Baseball as a Road to God
- Author: John Sexton Thomas Oliphant Peter J. Schwartz
- Language: English
- Genre: Non-fiction
- Publisher: Gotham Books
- Publication date: 2013
- Publication place: United States
- Media type: Print (Hardcover)
- Pages: 242
- ISBN: 978-1-592-40754-5
- Dewey Decimal: 796.35701-dc23
- LC Class: GV867.S58 2013

= Baseball as a Road to God =

2013 book by John Sexton

Baseball as a Road to God: Seeing Beyond the Game is a book written by John Sexton that discusses the game of baseball in the context of religion. The book is co-authored with Thomas Oliphant and Peter J. Schwartz; the foreword is written by Doris Kearns Goodwin.
Sexton, a Catholic, grew up in New York City and as a young man was a Brooklyn Dodgers fan. A graduate of a Jesuit prep high school, Sexton holds an M.A. in comparative religion (1965), and a Ph.D. in history of American religion (1978) from Fordham University. Sexton served as the President of New York University from 2002 to 2016.

==Background==
Baseball as a Road to God is based on a course John Sexton has taught at New York University for more than a decade. Sexton’s course originated when one of his students asked him why he was such a big baseball fan because the sport, according to the student, was not very interesting. Reportedly, Sexton responded, “You are among the great unwashed. But there is hope for your soul.”

On the night before opening day, the end of a baseball fan's version of Advent, John Sexton entered his classroom at New York University to speak of Joe DiMaggio. He came to speak, too, of Ernest Hemingway and Gay Talese, of Lord Krishna and a sacred tree in the Amazon, and what he called 'this notion of touching the ineffable'. Around Dr. Sexton sat 18 undergraduates, some religious and some not, some bleacher diehards and some not, all of them enrolled in a course titled Baseball as a Road to God. It is the sort of course in which the teaching assistants go by the angelic designation Celestials and discussion sections are named for Derek Jeter and Willie Mays among other diamond luminaries.

==Book Summary==
Similar to the class Sexton teaches, the book uses the game of baseball to help religious faith and the spiritual life. The book, similar to a baseball game, is divided into chapters, each of which is referred to as an “inning”.
- Chapter 1: First Inning - Sacred Space and Time
- Chapter 2: Second Inning – Faith
- Chapter 3: Third Inning – Doubt
- Chapter 4: Fourth Inning – Conversion
- Chapter 5: Fifth Inning – Miracles
- Chapter 6: Sixth Inning – Blessings and Curses
- Chapter 7: Seventh Inning – Saints and Sinners
- Chapter 8: Eight Inning – Community
- Chapter 9: Ninth Inning – Nostalgia (And the Myth of the Eternal Return)
- Chapter 10: The Clubhouse

In each chapter, Sexton discusses the game’s greatest moments, legendary characters, time honored rituals, and famous acts of faith and betrayal. An example to Sexton’s approach is found in Seventh Inning - Saints and Sinners where Sexton takes the reader on a course that begins with the concept of canonization and then walks it forward to the Baseball Hall of Fame in Cooperstown, NY. Along the way, Sexton introduces the reader to various baseball sinners, chief among them being Ty Cobb.

==Reception and reviews==
Critical reviews have been positive. In their reviews, many critics identify with Sexton’s love for baseball and the game's ability to bring a sense of renewal each spring.

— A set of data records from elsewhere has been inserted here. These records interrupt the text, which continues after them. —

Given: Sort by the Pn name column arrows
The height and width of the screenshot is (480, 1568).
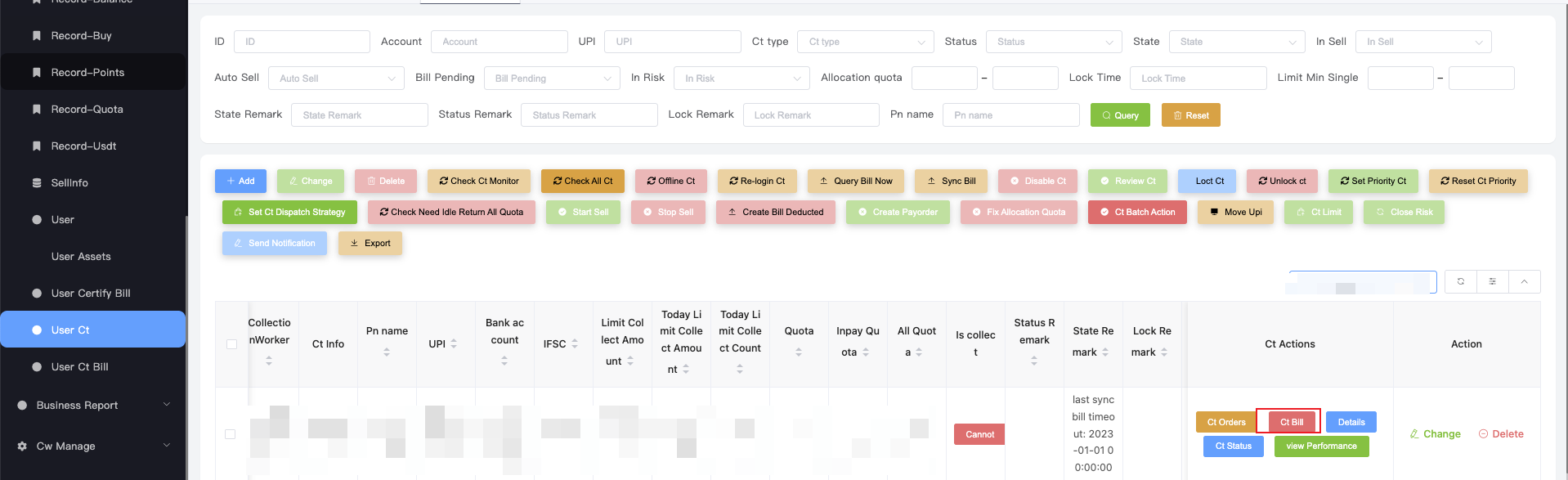Looking at the screenshot, I should tap(387, 352).
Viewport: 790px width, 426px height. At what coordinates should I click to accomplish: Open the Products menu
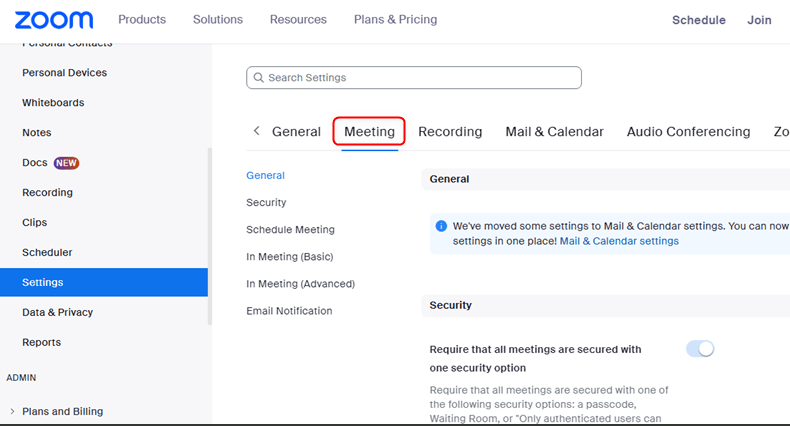click(x=142, y=20)
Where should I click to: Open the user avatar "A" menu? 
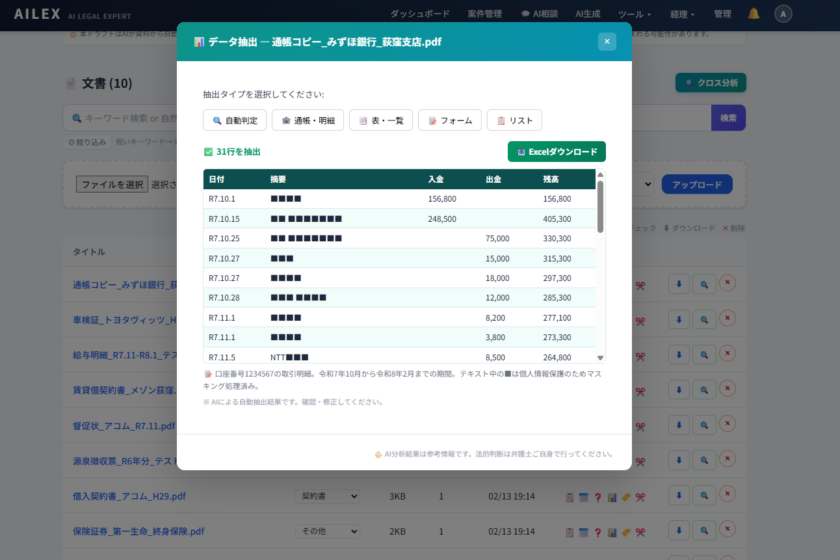point(784,14)
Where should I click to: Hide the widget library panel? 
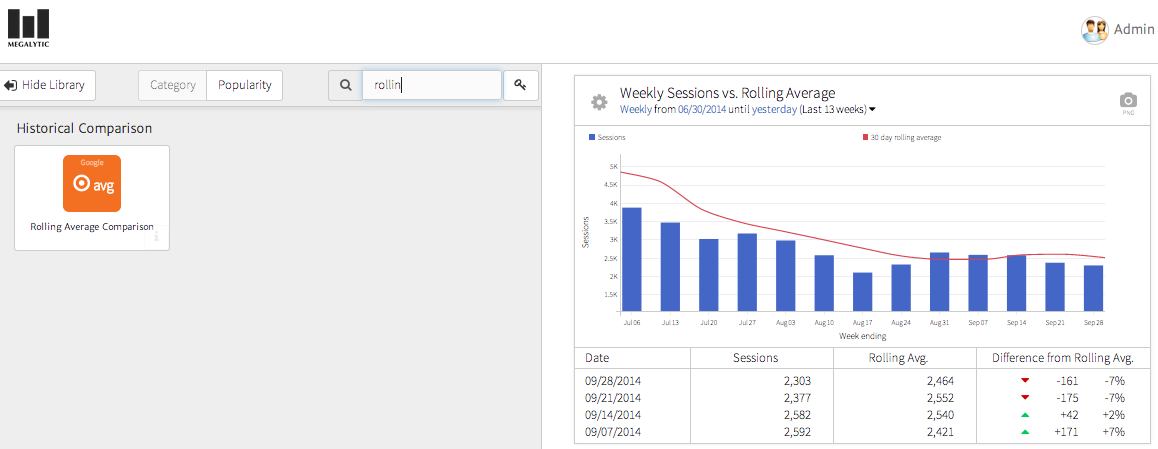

Kearns’ foreword to the book has also garnered praise.

In a lovely foreword to the book, historian Doris Kearns Goodwin — born, like Sexton, a Brooklyn Dodgers fan, she made the inspired choice of becoming a learned devotee of the Red Sox — tells of helping Gil Hodges break out of a batting slump by giving him "the St. Christopher’s medal blessed by the pope that I had won in a catechism contest by knowing the seven deadly sins." She notes that since St. Christopher "was the patron saint of travel, I was certain that my medal had guided Hodges safely around the bases."

A discordant note was offered by E.J. Dionne of The Washington Post. Dionne, a Boston Red Sox fan, had a positive review of the book but objected to Sexton’s dismissive attitude toward Red Sox fans.